* **DÉTAILS DE L'EXERCICE**: Pouvez-vous poursuivre l'extrait sur la vocation de Mère Teresa à partir de sa dernière phrase ?

==== EXTRAIT DU TEXTE ====

UNE VIE POUR L'AMOUR

de Navin Chawla (1994)


Extraits...

Mère teresa se souvient : «Je n'avais que douze ans quand j'ai pour la première fois ressenti le besoin de devenir religieuse.» [...]

Devenue jeune fille, Agnès avait déjà de nombreuses qualités. Selon son frère, c'était une écolière studieuse, d'allure toujours soignée, et fort bien organisée. Elle se mit à faire le catéchisme aux enfants, et en vint à adorer enseigner. Une cousine se souvient également que, dès cette époque, elle ne refusait son aide à personne; c'était quelqu'un à qui on pouvait se fier, et qui se montrait l'amie de tous, quelques soient leurs croyances religieuses.
C'est six ans après la première manifestation de sa vocation que Mère Teresa se sentit appelée par Dieu à quitter sa famille et ceux qu'elle aimait pour devenir missionnaire. Ne sachant que penser, elle se tourna vers le père Jambrenkovic, qui lui expliqua que l'appel de Dieu devait nécessairement s'accompagner d'une grande allégresse, surtout quand c'était l'indication d'une vocation.

==== EXTRAIT DE DONNÉES ====

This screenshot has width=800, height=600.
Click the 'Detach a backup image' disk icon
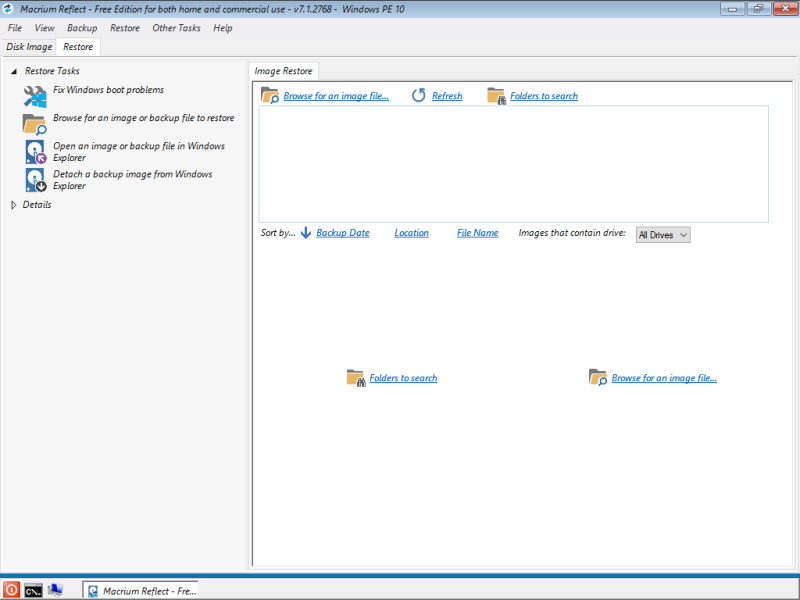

====

* **RÉPONSE CI-DESSOUS**:
Récemment, assise sur un petit banc devant la chapelle de la Maison mère, Mère Teresa m'a dit : «À dix-huit ans j'ai décidé de quitter les miens pour devenir religieuse. J'avais compris que ma vocation était d'aller vers les pauvres. Ensuite, je n'ai plus jamais eu le moindre doute.» Et, levant le doigt vers le ciel, elle a ajouté : «Il a choisi.» Cette fois, sa mêre elle-même ne douta pas. Quand Gonxha lui apprit la nouvelle, Nana Loke, alla dans sa chambre, où elle s'enferma une journée entière. Quand elle en sortit, mère et fille savaient quel itinéraire il fallait suivre, et elle dit à Agnès : «Mets ta main dans la Sienne, et marche tout au long du chemin avec Lui.»

Pour se soumettre à ce qui était clairement la volonté de Dieu, la jeune fille demanda à faire partie des religieuses de Notre-Dame-de-Lorette envoyées au Bengale. Elle apprit que le chemin passait par le couvent de l'ordre à Rathfarman, en Irlande, où elle devrait d'abord séjourner pour apprendre l'anglais. Le 26 septembre 1928, accompagnée de sa mère et de sa soeur, Agnès se rendit à Zagreb par le train. À la gare de Skopje, elle dit adieu, en larmes, à sa famille, ses amis et aux membres de l'association venue la saluer. Elle passa à Zagreb quelques jours, qui ne parurent durer qu'un instant. À la gare, elle dit adieu à sa mère : c'était la dernière fois qu'elle la voyait.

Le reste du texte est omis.